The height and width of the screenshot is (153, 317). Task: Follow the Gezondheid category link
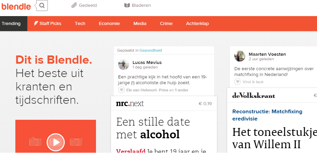click(151, 50)
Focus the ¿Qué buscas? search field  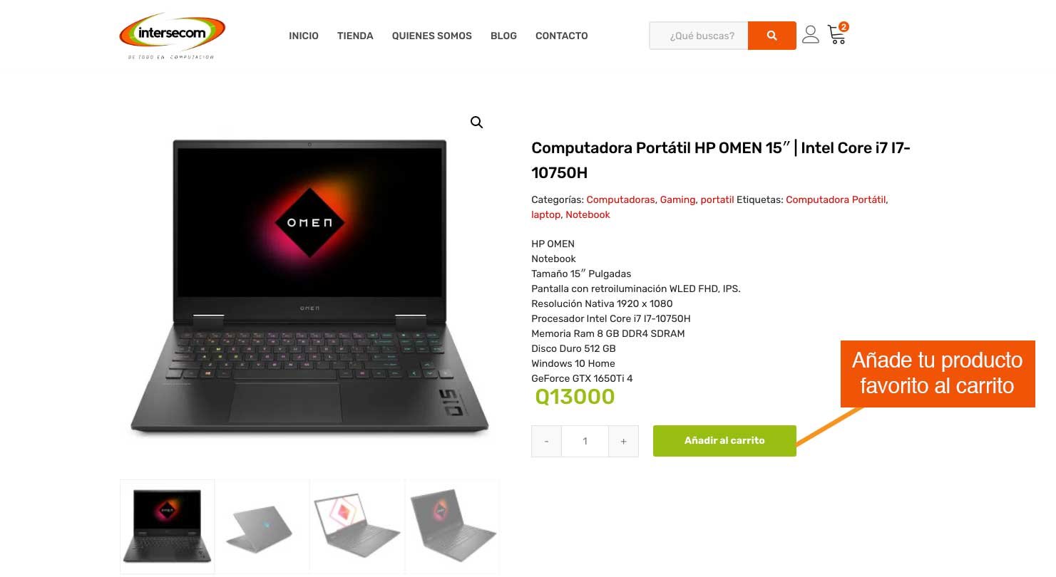[x=699, y=36]
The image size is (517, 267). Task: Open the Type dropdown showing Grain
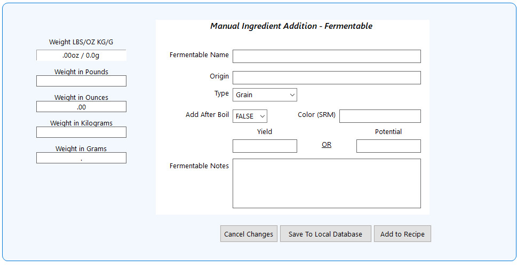pyautogui.click(x=265, y=95)
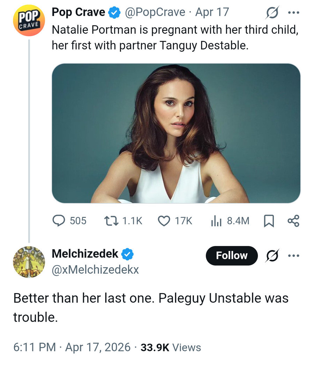Open Grok icon on Pop Crave post

point(271,13)
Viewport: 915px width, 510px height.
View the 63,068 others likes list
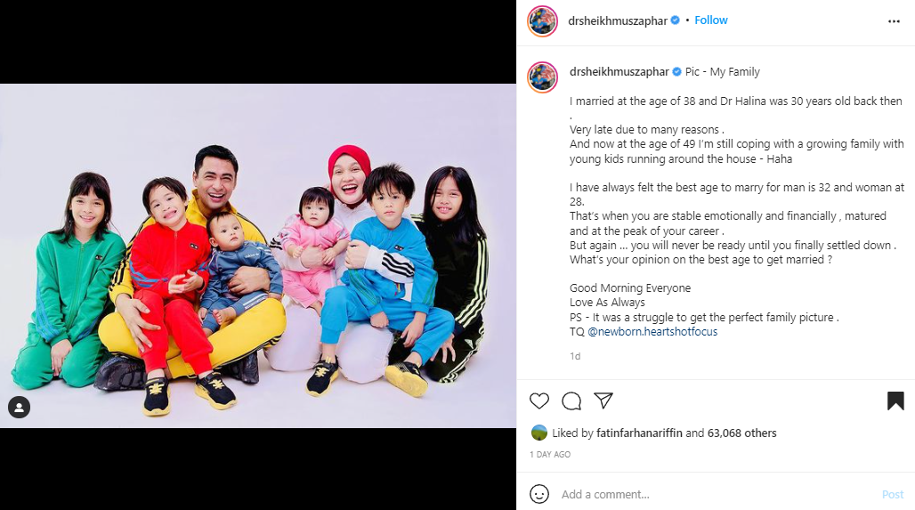click(x=741, y=433)
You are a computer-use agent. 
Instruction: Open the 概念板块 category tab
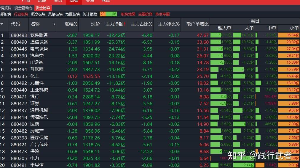38,14
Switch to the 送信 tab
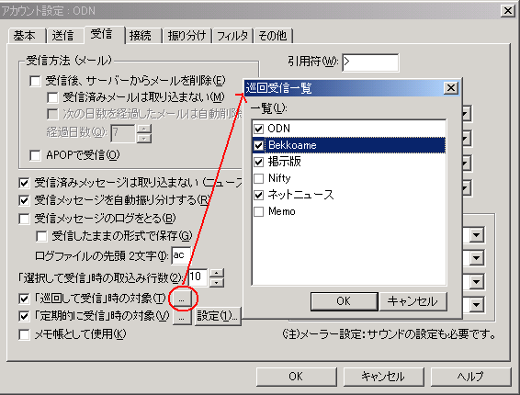The image size is (520, 395). click(x=62, y=36)
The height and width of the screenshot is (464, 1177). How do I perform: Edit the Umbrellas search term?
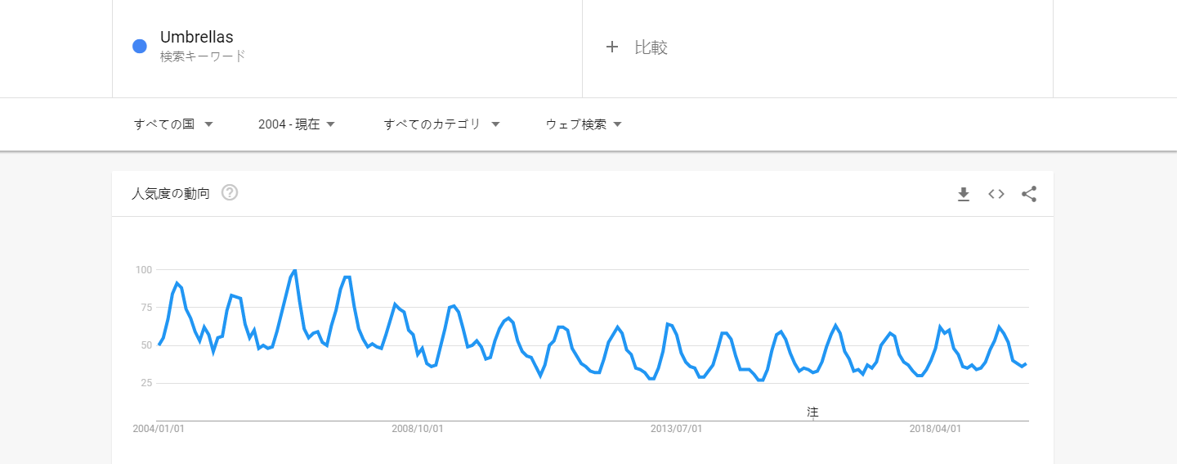tap(197, 37)
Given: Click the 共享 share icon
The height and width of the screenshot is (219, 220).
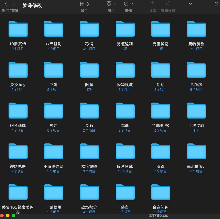Looking at the screenshot, I should tap(152, 4).
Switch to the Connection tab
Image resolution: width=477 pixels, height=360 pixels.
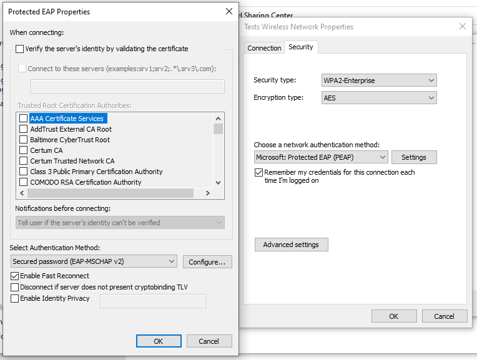point(264,48)
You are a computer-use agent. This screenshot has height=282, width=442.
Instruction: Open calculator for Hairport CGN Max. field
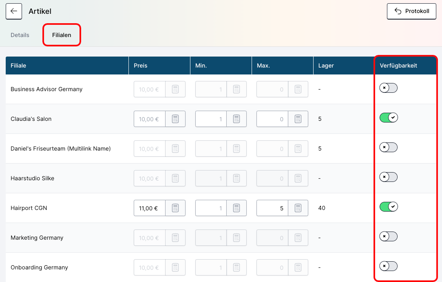(298, 208)
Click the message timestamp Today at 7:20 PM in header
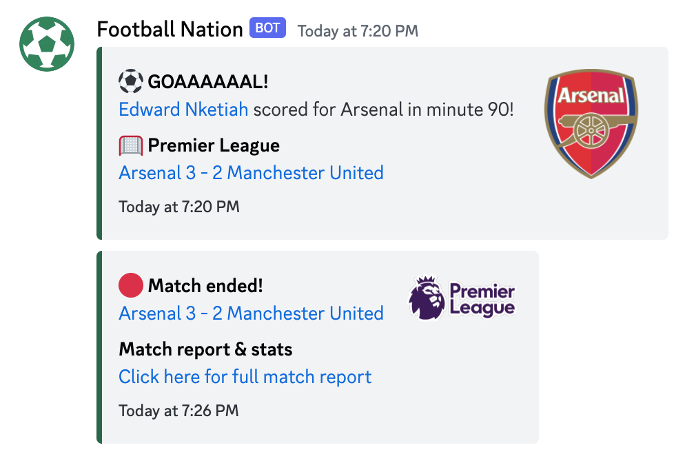The width and height of the screenshot is (696, 463). pos(358,31)
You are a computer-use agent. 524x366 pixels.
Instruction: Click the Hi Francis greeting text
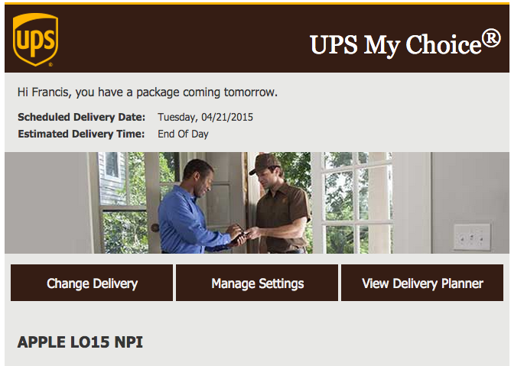pyautogui.click(x=148, y=92)
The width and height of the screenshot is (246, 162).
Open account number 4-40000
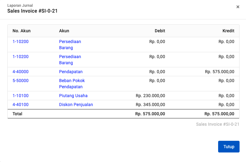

# Action item:
Wherever a line in the data above holds "agent", copy that line.

# Response to the exercise:
You are a computer-use agent. 
You are a computer-use agent. This screenshot has height=282, width=442.
You are a computer-use agent. 524x366 pixels.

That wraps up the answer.